Evaluation by algorithm
- An algorithm is a formula for solving a problem.
- To evaluate billions of webpages an algorithm is created to maintain of set of rules for judgment.
- These operate in unique ways but usually read title, headers, body text, links, meta elements.
- Location sometimes matters: the closer to the top of the page content, the more likely a search engine will consider content relevant.
PageRank
- To determine importance of site, Larry Page and Sergey Brin's algorithm measured number of links to a site and the importance of those link.
- Existing model: scientific citations. The more references to an article, the more important -- the same logic could be used to evaluate site importance.
- PageRank, Google's algorithm, is tightly guarded and frequently updated, but relies on basic criteria.
PageRank criteria
- First, it looks at how many other sites link to the page (and what terms are used).
- Second, it looks at the linking site/page and determine how many sites/pages link to it.
- The linking sites are measured in terms of importance and are given more weight.
- Thus, a link from heavily trafficked and linked-to site will have more importance than a link from an unknown, rarely linked-to website -- this will reflect on its PageRank.
Google's dominance
- Due to PageRank and their advances in Web advertising, Google dominates the search market and has for a decade.
- Like any massive organization, problems exist at Google, including claims of violating antitrust protection, similar to Microsoft during the 1990s.

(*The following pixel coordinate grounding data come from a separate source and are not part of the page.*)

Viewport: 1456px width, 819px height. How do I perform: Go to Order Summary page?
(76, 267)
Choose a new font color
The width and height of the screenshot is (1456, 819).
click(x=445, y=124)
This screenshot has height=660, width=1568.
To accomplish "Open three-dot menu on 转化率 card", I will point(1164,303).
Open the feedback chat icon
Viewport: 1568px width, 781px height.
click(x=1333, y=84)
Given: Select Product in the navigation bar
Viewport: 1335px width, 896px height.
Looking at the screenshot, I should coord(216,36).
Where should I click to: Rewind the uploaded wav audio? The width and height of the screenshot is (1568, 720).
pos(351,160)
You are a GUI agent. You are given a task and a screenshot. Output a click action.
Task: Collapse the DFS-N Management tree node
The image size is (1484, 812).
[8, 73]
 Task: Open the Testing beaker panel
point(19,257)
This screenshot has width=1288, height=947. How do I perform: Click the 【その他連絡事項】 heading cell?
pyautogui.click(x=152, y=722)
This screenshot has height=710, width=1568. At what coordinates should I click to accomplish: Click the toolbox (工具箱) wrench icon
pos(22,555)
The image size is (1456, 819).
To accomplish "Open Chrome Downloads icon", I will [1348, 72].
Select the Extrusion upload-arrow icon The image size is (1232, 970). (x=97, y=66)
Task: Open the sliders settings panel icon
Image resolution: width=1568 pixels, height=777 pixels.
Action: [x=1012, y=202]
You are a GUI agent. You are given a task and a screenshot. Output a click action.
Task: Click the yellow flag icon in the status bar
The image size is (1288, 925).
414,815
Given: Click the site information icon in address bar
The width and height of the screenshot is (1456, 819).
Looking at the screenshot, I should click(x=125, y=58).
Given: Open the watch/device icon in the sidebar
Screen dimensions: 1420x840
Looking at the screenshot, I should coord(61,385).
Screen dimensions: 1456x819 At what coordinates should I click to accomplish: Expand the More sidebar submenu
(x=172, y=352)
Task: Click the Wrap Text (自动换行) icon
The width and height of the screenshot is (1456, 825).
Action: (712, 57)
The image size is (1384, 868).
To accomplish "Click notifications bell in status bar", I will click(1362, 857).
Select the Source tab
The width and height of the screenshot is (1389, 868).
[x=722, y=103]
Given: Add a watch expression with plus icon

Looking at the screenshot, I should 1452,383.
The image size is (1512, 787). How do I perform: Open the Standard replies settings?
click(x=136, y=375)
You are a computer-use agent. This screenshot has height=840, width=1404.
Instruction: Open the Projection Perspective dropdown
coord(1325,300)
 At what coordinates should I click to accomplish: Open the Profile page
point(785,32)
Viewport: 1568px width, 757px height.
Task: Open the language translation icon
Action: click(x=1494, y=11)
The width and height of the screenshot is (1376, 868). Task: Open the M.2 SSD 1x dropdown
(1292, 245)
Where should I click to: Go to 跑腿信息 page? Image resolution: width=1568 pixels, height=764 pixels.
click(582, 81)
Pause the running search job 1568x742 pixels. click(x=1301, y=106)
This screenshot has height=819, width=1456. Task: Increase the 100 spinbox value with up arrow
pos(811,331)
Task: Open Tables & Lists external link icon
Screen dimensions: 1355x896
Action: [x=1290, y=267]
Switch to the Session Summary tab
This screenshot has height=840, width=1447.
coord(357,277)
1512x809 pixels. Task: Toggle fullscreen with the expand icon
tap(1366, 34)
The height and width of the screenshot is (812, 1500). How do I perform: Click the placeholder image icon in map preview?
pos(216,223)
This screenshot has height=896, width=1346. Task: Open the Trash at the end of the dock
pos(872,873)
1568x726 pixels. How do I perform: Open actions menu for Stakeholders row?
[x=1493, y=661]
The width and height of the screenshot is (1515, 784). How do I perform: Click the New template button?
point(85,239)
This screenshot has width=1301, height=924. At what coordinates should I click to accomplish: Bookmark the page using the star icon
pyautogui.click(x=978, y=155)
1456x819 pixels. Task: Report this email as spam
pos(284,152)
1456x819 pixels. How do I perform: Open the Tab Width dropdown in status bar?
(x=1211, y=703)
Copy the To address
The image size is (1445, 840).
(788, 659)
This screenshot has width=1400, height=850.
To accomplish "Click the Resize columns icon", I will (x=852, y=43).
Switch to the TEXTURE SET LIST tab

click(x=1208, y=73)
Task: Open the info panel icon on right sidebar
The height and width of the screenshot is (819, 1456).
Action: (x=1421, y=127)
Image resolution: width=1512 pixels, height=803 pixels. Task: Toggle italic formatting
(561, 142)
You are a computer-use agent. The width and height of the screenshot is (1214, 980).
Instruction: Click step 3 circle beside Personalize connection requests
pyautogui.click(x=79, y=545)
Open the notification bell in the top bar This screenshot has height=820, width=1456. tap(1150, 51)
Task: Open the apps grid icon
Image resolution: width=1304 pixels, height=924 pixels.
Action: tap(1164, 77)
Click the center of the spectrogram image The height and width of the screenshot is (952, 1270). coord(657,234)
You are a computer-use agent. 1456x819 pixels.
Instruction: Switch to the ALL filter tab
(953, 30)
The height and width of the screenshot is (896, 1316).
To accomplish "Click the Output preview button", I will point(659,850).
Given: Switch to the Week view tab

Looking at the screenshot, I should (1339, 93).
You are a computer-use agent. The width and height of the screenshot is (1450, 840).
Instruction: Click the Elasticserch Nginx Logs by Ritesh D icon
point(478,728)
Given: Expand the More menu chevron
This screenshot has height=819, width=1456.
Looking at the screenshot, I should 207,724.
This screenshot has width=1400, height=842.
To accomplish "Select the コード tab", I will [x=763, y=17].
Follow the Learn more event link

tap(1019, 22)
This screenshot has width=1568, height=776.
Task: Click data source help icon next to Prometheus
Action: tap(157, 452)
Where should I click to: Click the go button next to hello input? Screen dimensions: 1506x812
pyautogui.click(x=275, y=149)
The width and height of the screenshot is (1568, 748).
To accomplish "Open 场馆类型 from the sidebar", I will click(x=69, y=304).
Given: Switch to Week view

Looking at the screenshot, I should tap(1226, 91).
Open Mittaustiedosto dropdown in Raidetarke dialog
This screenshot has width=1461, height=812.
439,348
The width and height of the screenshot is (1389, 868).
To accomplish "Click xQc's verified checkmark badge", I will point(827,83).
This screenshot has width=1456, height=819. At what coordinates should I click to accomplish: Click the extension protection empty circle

- Two issues regarding search results are relevant today: trademark lawsuits and click fraud.
Trademark lawsuits
- Traditionally, when one introduces a trademark, the individual controls how it is used and may sue those who use it without permission.
- In the search industry, ownership of terms is more flexible.
- American Blinds and Wallpaper Factory -- do they own "american blinds" (settled)
- Earlier, Playboy v. Netscape (settled) -- "playboy" and "playmate"
- "Cruise ships" = Oceana environmental advertisement (2004)
Google bombing
& spamdexing
- Google bombing and spamdexing use search criteria to ensure a concept or term is highly ranked on Google.
- Google's algorithm considers linked text phrases when ranking search results.
- If enough pages link one term to one page, that page will appear higher in the rankings than others.
- When Google's index is manipulated by unscrupulous SEOs, it is referred to as Google bombing or spamdexing.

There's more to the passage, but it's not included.